Which probably accounts for the attention lavished on Cliburn when he appeared in the late 1950s, even more so than the politics of his Russian adventure during the peak of the cold war. Cliburn had plenty of technique, too, but he also had something that was becoming scarce amongst American pianists: he made a lovely sound at the piano. Cliburn wasn’t steely. His sound was more reminiscent of Rubinstein, or even more of those marvelous past-generation pianists such as Moiseiwitsch and Friedman who never allowed their tone to stray into the edgy. Cliburn’s interpretations were just as bourgeois as FGJs, but at least he was an easy pianist to love.

Cliburn couldn’t sustain it and faded from active view, slipping into graceful retirement as the Sultan of Fort Worth. His choice, his business, and bully for him. He just might have paved the way for a new generation of pianists who returned to those old-school concepts of lovely tone and imaginative interpretation—pianists such as Murray Perahia and Emanuel Ax.

But FGJ’s legacies are rich, vast, and well worth exploring.
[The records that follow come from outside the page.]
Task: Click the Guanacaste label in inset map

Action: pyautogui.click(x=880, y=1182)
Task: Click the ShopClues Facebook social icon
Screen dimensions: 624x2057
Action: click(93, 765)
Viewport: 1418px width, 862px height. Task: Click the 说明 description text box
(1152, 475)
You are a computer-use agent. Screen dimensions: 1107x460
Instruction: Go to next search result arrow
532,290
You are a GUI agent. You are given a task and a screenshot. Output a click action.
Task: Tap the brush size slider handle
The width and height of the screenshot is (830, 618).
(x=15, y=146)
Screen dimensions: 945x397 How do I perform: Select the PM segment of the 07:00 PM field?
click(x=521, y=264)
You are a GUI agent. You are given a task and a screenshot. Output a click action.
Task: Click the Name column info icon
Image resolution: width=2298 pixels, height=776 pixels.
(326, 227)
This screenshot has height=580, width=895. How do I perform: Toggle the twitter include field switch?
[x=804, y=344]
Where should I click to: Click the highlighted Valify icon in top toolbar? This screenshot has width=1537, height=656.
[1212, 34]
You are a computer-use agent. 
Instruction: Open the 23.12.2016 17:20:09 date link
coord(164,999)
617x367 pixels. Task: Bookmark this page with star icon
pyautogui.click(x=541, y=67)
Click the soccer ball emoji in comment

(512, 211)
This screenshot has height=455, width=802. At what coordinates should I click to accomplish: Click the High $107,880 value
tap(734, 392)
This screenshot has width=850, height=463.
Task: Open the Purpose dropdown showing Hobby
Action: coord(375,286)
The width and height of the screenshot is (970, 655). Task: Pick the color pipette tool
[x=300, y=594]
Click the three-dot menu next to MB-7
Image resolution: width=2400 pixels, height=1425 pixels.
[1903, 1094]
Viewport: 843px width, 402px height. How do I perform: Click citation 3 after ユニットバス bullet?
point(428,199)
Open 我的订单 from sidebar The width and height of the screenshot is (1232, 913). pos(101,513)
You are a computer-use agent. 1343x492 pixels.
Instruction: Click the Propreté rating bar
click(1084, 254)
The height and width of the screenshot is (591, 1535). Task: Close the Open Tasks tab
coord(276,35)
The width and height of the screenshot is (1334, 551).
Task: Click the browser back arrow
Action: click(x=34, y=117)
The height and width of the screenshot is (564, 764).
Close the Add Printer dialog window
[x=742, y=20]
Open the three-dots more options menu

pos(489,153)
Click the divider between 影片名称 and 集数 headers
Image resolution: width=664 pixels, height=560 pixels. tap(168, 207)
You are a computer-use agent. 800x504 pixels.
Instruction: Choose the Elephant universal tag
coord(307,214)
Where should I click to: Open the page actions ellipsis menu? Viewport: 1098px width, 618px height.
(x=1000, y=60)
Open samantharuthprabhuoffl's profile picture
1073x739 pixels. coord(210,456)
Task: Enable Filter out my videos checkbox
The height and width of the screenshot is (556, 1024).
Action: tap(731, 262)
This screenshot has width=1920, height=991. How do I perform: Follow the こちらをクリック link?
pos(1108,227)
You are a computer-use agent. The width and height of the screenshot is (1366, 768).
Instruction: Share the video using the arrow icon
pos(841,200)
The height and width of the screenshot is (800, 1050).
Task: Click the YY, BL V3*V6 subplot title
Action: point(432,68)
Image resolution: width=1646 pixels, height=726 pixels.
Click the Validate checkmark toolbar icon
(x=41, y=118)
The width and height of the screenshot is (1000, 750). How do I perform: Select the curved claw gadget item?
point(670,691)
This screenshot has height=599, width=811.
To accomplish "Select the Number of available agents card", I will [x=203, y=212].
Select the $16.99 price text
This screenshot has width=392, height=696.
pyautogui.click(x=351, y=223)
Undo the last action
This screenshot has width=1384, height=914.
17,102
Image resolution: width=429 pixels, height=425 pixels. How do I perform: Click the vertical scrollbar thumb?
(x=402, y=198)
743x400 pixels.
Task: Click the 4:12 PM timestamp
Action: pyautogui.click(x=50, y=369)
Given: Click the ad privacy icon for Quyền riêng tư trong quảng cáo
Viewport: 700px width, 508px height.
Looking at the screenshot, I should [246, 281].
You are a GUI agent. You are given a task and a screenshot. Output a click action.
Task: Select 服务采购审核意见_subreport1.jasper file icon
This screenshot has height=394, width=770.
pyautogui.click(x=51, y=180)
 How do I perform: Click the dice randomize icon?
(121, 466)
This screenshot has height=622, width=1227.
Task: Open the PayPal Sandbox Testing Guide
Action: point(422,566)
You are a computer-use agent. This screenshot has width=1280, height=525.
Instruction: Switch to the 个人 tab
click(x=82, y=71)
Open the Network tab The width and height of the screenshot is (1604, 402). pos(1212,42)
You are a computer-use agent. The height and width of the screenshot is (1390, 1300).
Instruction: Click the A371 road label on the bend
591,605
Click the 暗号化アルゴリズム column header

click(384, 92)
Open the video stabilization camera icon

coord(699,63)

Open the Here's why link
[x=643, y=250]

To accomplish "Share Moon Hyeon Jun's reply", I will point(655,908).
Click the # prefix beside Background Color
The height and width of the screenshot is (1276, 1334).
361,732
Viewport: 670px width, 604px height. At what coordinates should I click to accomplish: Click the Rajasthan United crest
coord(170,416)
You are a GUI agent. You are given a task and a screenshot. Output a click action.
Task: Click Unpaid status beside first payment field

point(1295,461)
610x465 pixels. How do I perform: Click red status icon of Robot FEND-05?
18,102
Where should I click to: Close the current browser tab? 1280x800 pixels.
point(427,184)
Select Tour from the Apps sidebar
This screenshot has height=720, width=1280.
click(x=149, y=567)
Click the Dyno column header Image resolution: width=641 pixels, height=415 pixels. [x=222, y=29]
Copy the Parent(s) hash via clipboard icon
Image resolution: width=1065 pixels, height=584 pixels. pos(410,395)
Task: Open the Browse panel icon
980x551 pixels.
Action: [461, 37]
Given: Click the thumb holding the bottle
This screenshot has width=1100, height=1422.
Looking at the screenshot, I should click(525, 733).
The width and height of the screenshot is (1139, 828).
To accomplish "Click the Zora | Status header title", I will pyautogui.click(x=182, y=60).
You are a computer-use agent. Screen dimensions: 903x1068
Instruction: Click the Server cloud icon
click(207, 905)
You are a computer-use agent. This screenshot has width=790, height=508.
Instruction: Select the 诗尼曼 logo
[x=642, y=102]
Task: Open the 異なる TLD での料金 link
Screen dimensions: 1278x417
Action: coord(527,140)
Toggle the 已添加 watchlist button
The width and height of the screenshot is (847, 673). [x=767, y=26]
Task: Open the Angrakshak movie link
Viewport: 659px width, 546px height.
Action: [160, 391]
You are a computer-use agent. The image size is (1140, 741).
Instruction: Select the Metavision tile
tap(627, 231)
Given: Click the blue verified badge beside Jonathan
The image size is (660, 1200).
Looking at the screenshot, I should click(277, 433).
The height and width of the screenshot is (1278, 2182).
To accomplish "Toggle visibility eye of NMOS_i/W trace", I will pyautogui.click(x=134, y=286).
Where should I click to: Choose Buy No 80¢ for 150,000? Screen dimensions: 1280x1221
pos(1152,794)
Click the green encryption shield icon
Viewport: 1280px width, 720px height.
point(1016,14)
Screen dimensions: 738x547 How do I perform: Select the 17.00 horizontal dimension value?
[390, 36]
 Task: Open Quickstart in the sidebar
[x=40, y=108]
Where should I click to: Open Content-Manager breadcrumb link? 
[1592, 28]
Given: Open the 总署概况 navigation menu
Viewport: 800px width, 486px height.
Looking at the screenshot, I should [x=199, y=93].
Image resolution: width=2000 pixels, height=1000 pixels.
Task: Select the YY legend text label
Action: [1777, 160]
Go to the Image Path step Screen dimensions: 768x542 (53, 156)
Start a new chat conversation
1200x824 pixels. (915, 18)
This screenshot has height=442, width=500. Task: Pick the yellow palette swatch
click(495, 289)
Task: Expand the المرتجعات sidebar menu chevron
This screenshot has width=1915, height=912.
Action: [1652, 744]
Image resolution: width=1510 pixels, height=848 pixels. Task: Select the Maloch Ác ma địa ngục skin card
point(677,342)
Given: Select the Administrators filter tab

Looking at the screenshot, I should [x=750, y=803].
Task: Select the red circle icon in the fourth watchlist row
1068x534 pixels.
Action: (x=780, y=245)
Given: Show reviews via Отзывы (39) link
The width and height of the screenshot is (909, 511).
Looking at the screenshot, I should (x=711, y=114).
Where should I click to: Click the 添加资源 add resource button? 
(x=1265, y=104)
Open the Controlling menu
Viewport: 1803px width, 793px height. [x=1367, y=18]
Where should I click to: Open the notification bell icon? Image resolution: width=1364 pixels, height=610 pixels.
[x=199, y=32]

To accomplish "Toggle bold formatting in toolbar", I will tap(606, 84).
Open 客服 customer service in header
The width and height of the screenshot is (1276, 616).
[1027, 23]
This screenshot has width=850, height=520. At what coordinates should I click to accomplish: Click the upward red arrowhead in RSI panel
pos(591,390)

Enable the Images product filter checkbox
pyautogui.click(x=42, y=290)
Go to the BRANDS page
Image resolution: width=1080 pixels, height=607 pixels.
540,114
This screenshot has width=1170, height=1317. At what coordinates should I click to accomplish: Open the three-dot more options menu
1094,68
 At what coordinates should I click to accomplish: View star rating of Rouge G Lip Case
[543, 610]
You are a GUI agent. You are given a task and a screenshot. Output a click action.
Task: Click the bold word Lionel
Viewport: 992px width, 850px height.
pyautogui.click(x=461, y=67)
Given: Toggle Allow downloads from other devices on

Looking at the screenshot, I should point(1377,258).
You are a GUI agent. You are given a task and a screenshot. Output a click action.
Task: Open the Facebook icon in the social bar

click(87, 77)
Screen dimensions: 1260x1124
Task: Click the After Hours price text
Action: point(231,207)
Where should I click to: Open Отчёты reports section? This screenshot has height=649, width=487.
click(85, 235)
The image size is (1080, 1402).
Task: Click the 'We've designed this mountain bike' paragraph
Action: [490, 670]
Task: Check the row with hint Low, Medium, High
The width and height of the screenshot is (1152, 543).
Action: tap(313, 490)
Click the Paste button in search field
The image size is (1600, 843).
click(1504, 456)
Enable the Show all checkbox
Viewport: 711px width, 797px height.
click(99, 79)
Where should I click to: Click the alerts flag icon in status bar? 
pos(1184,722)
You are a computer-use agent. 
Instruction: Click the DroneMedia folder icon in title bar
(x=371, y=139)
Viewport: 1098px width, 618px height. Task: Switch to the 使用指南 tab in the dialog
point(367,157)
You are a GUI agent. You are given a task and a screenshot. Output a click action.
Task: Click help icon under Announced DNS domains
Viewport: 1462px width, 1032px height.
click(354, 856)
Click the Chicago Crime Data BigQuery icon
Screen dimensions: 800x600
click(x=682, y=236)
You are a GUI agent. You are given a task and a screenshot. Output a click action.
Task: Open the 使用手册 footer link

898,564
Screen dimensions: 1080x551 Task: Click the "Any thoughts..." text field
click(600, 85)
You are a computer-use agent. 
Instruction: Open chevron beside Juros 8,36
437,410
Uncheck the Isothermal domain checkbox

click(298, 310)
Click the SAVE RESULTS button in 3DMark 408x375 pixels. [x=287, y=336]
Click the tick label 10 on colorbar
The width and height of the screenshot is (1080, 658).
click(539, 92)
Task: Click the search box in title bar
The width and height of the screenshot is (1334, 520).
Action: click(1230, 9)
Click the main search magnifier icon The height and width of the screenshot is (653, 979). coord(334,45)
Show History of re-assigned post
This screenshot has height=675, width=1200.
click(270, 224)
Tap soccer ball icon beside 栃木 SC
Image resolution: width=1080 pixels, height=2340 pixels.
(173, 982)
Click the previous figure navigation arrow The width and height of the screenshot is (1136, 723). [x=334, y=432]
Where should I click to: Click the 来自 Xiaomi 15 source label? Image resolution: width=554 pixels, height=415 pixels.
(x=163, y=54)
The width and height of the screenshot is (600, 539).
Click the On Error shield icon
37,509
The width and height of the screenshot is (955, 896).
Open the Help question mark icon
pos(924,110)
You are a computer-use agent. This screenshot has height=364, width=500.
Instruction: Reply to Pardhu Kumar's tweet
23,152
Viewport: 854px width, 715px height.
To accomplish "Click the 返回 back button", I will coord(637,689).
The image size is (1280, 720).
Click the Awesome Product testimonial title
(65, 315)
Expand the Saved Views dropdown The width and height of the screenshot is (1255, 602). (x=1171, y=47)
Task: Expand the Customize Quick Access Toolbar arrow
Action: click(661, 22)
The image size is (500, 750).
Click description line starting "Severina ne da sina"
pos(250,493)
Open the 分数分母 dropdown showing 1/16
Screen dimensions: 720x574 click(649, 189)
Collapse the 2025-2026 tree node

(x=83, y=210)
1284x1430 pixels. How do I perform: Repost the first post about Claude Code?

There’s a lot of tremendously good piano playing in those retrospective boxes, coupled by some equally fine orchestral work—Szell/Cleveland with Fleisher, Munch/Boston with Graffman. And if there are a few Pictures at an Exhibition too many, sometimes there is surprisingly insightful and sensitive chamber playing.

I don’t miss American muscle cars, and I don’t miss the mid-century school of American macho piano playing. Nevertheless, both have a certain attractiveness, and it’s not just nostalgia, either. Definitely worth exploring.